Thursday, July 28, 2011

Facing Debtgeddon

EXTRACT: Yet the clock is ticking, and if an agreement to raise the US debt limit - or some other sort of deal - is not reached by August 2, then the US will suffer a catastrophic default and the US treasury will run out of money to pay ‘non-essential’ bills and wages (schools, parks, libraries, etc). An occurrence that would have seemed unimaginable only a few months ago. Such a default would lead to interest rate rises and, disastrously, the possible downgrading of the US’s triple-A status with the credit rating agencies - according to Standard and Poor, there is a “50-50 chance” of that happening over the next few months. Such an eventuality could send the entire US economy into a deep recession, and would set off an almost immediate global chain reaction effect: it could even herald an unprecedented economic slump. Thanks to the dual debt crisis, we are now facing what some have called ‘eurogeddon’ and ‘dollargeddon’. They might not be exaggerating.

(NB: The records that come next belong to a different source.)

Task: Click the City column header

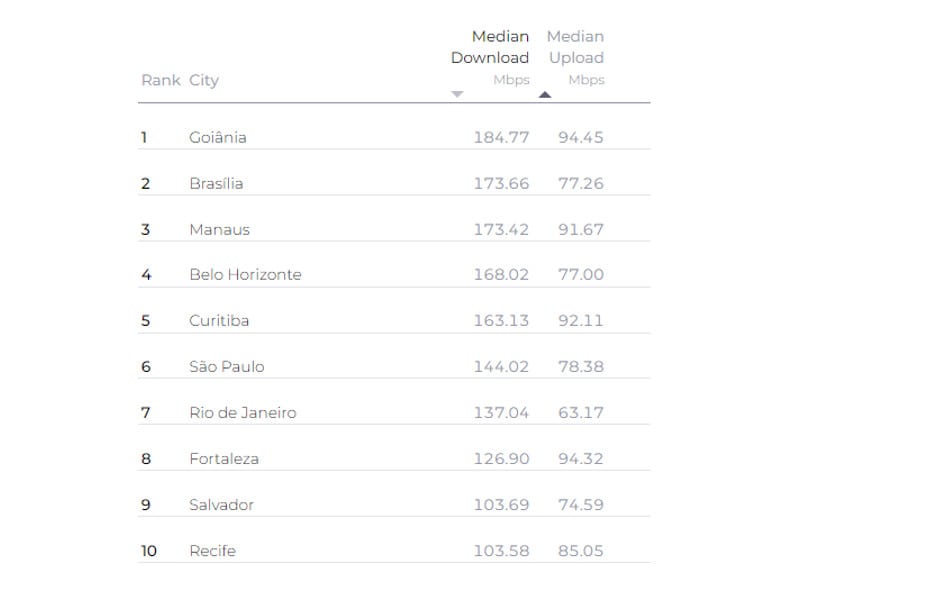Action: (x=204, y=80)
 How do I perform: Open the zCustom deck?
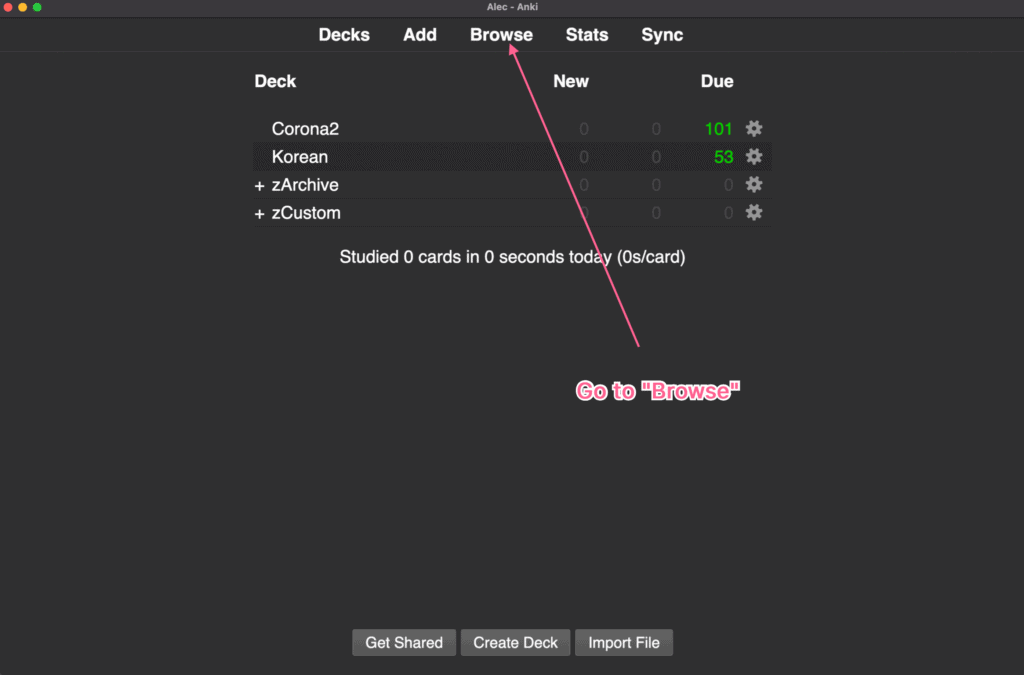306,213
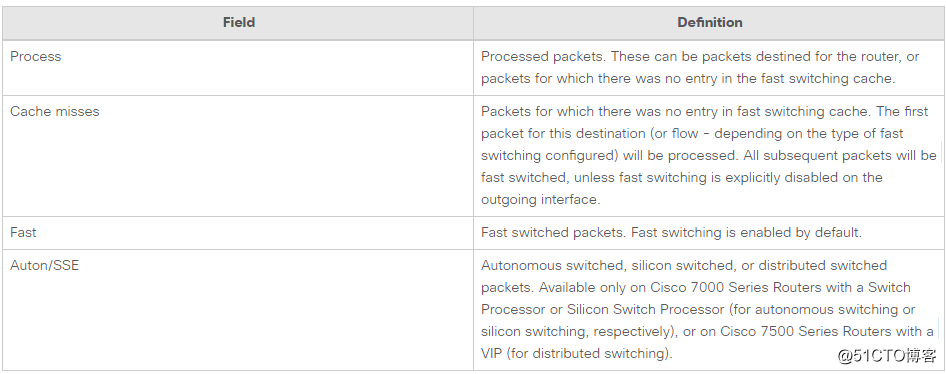Click the Processed packets definition text
Image resolution: width=946 pixels, height=374 pixels.
[700, 68]
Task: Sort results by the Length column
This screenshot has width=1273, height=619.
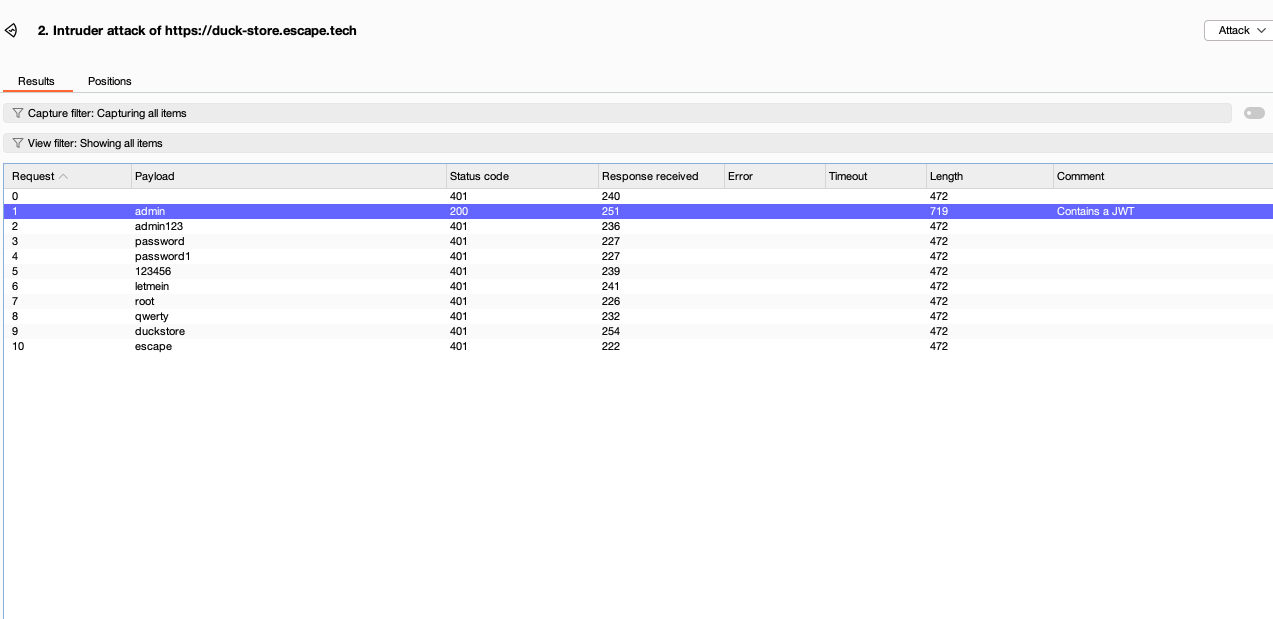Action: (x=945, y=176)
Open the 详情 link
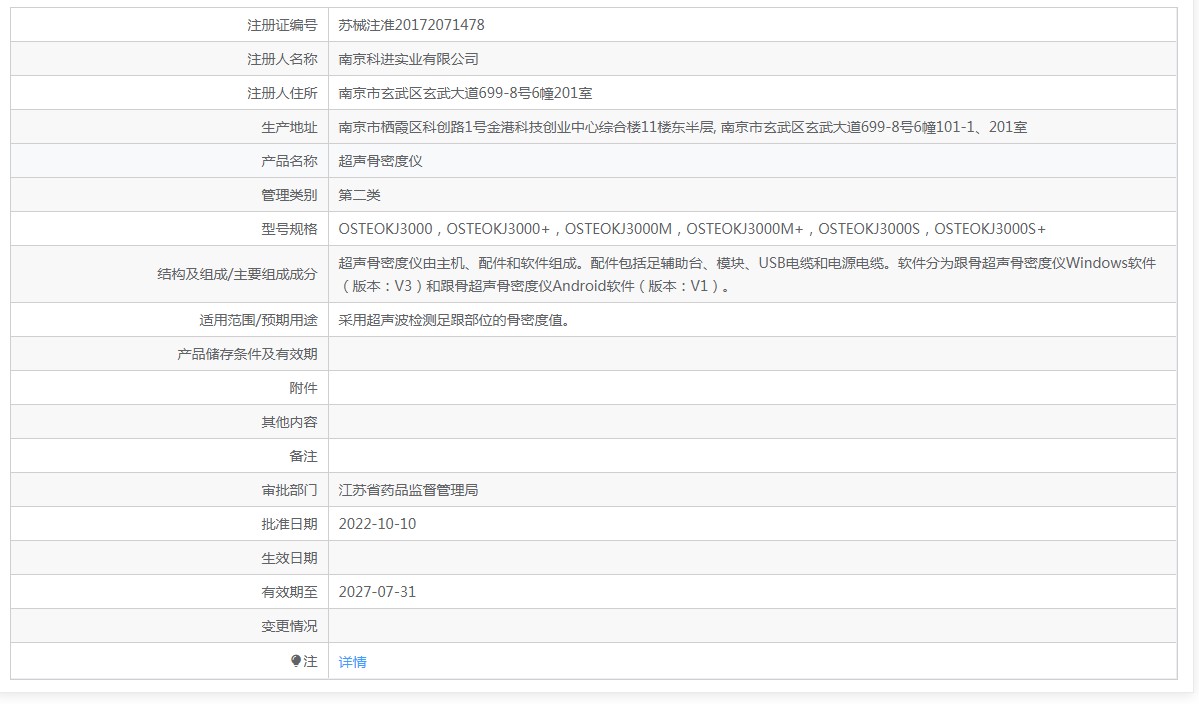 tap(353, 662)
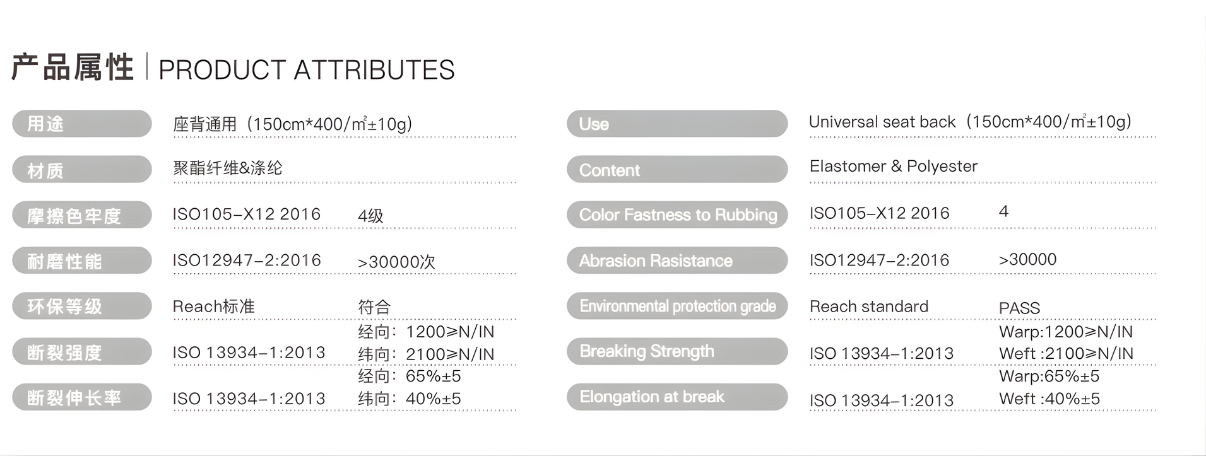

In which case, British chancellor George Osborne can wave goodbye to his ‘recovery’ plans - already turning to dust. The preliminary GDP estimate for April to June showed the economy growing by a mere 0.2%. Although this was slightly better than some of the gloomier forecasts, it is rather lower than the 0.5% growth seen in the first quarter, which came after a 0.5% decline in the fourth quarter of last year. Rather unpersuasively, to put it mildly, the Office for National Statistics attributed some of the “weakening in growth” to a range of one-off events: the royal wedding, the additional bank holiday, the unusually warm April, the impact of the Japanese tsunami on global supply chains ... Excuses, excuses - not for nothing has Ed Balls, the shadow chancellor, accused Osborne and the government of being in a state of “total denial” about the economy.